Untersucht wurden 165 Kinder, die in den 1990ern in rumänischen Kinderheimen gelebt hatten. Damals war Vernachlässigung an der Tagesordnung, da die politische Situation im Land schwierig war. Die Kinder fanden Adoptiveltern in Großbritannien und zogen zu ihnen.

Die Dauer ist entscheidend

Die Ärzte begleiteten die Kinder auf ihrem Weg ins Jugend- und Erwachsenenalter. Während die Jungen und Mädchen in Großbritannien lebten, befanden sie sich ohne Unterbrechung in einem guten sozialen Umfeld, mussten keine Armut fürchten und wurden von den neuen Eltern liebevoll großgezogen.

Als Kontrollgruppe wählte man 52 Kinder, die aus britischen Kinderheimen kamen und ebenfalls eine Adoptivfamilie fanden.
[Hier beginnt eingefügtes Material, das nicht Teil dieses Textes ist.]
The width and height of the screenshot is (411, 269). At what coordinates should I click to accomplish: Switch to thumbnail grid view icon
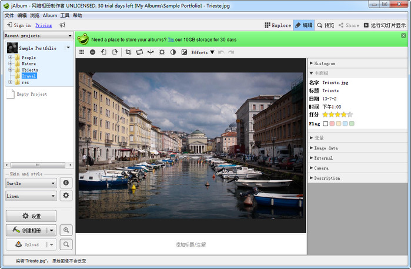pos(82,52)
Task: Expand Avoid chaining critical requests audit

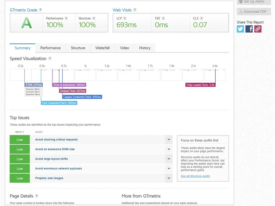Action: click(169, 140)
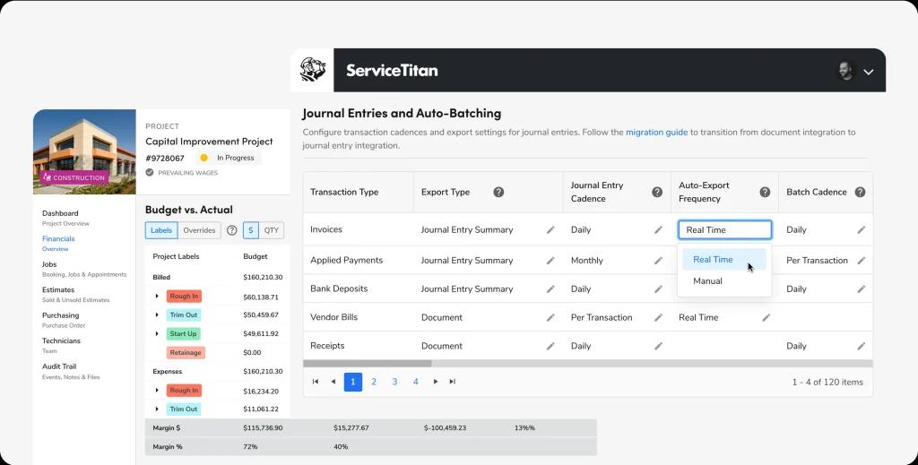The height and width of the screenshot is (465, 918).
Task: Edit Invoices export type with pencil icon
Action: 550,230
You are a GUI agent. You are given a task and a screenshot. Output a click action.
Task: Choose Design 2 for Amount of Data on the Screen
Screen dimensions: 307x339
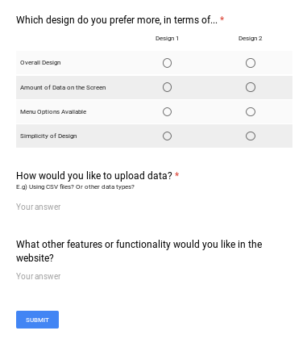[x=251, y=87]
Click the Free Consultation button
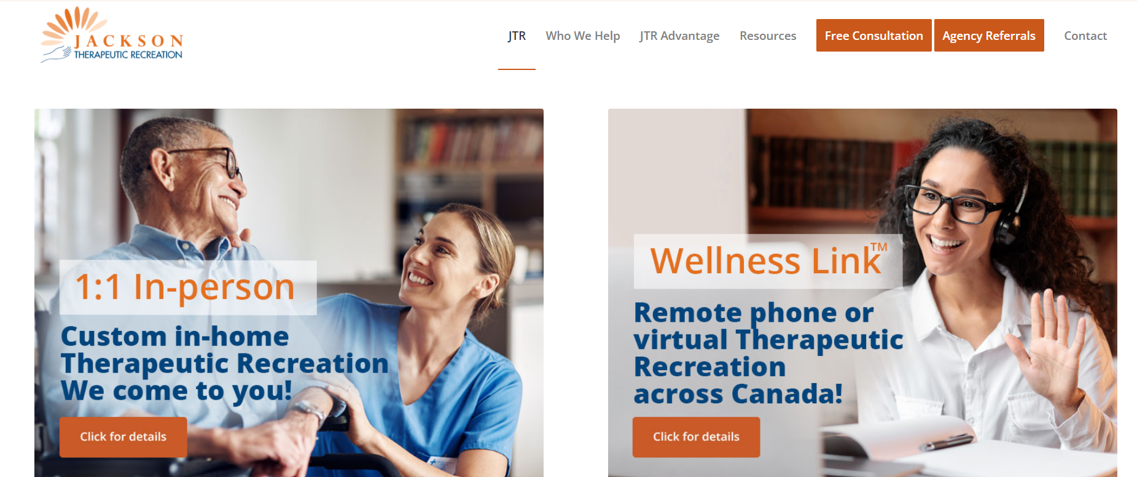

Bei allen insgesamt 217 Kindern wurden im Alter von sechs und elf Jahren, einmal mit 15 Jahren und zuletzt bei den Mitte-20-Jährigen IQ-Tests, Fragebögen und Interviews genutzt, um die Psyche zu bewerten.

Es zeigte sich, dass es nur in zweiter Linie eine Rolle spielte, ob die Kinder ein Heim in Rumänien oder Großbritannien bewohnt hatten. Für die psychische Gesundheit war vor allem die Dauer der schlechten Heimunterbringung entscheidend. Was ein rumänisches Kind länger als ein halbes Jahr dort, hatte das langfristige Folgen. Lag der Zeitraum aber darunter, zeigte die Vernachlässigung keine seelischen Langzeitfolgen.

Die Forscher schlussfolgern, dass Vernachlässigung nicht zwangsläufig zu seelischen Narben führt. Die Dauer ist entscheidend. Manche der rumänischen Kinder waren bis zu 43 Monate im Heim gewesen, bevor britische Paare sie adoptierten. Bei ihnen zeigten sich Züge von Autismus, andere waren hyperaktiv, fielen durch soziale Anpassungsschwierigkeiten auf und alle erreichten insgesamt ein niedrigeres Bildungsniveau.